Was sich dann abspielt, ist eine ganz eigenwillige, faszinierende Mischung aus fast konventionellem Puppentheater: wenn die kleinen Tellerchen und Muscheln wie Schiffe auf dem aus glänzendem Tuch gespannten Tisch herumfahren, sich nahe kommen und wieder trennen, in den Tiefen des Tuch-Ozeans verschwinden; einem kleinen Gastmahl: wenn die Kinder die süße Last der Schiffchen, lauter Gummifische, genüsslich verspeisen (oder gierig in sich hineinstopfen); einer Initiation: wenn die sperrige Reling hinter den Kindern hochgeklappt und festgestellt wird und sie die Ängste des Getrennt- und Eingesperrt-Werdens erleben und auch, wenn sie unter den Tisch kriechen, sich hineintrauen in die Höhle, die Tiefe des Ozeans; Schauspiel: wenn sie dort dem Nök und der Nixe begegnen, die keine Beine haben, sondern einen seltsam an Windeln gemahnenden Fischschwanz, und wenn diese miteinander zu parlieren beginnen über ihren Wunsch, auch solch hübsche Beine zu haben wie die Kinder; einer Mitspielaktion: wenn die Kinder sich animieren lassen, Nök und Nixe von den Fischschwänzen zu befreien und ihnen zu zeigen, wozu sie die Beine gebrauchen können; und schließlich einem Tanz, einem Fest: wenn alle am Ende zusammen tanzen und ihre Beine, die neugewonnene Bewegungsfreiheit feiern.

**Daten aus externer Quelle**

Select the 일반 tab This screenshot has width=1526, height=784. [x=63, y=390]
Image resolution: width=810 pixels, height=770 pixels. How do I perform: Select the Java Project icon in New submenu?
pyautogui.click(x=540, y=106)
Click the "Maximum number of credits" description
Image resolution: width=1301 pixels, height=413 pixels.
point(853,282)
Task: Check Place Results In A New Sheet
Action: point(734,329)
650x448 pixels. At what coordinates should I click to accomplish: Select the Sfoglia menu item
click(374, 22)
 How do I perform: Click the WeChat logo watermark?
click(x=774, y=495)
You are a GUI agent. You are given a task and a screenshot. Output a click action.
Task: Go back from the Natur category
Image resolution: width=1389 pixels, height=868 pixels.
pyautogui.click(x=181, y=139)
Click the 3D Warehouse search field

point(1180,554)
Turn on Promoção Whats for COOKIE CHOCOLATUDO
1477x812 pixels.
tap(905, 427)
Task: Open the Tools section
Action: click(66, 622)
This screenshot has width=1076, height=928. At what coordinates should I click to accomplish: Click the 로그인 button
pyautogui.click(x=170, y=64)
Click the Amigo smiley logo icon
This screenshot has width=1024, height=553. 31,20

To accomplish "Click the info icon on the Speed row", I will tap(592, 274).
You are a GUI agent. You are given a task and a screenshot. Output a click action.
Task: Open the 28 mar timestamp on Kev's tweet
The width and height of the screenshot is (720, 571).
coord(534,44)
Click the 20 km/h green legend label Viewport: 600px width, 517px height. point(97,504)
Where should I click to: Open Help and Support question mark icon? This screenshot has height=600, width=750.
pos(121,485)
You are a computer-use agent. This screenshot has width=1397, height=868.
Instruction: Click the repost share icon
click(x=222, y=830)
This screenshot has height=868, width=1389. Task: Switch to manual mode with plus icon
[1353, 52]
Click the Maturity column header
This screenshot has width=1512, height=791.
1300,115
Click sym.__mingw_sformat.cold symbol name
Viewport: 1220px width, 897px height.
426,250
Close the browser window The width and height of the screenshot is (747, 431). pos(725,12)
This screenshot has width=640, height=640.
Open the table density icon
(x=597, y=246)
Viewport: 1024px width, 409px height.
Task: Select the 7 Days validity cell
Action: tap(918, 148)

Ein hochkomplexes, unbezweifelbar theatrales, kunstvolles Spiel, an dem etliche Kinder großes Vergnügen hatten und das sicher für alle ein einprägsames Erlebnis war, das mir aber dennoch eine Irritation hinterließ. Nicht wegen mangelnder Nähe zum Theater, sondern wegen zu großer Nähe zu den Kindern. Nähe hier ganz räumlich verstanden.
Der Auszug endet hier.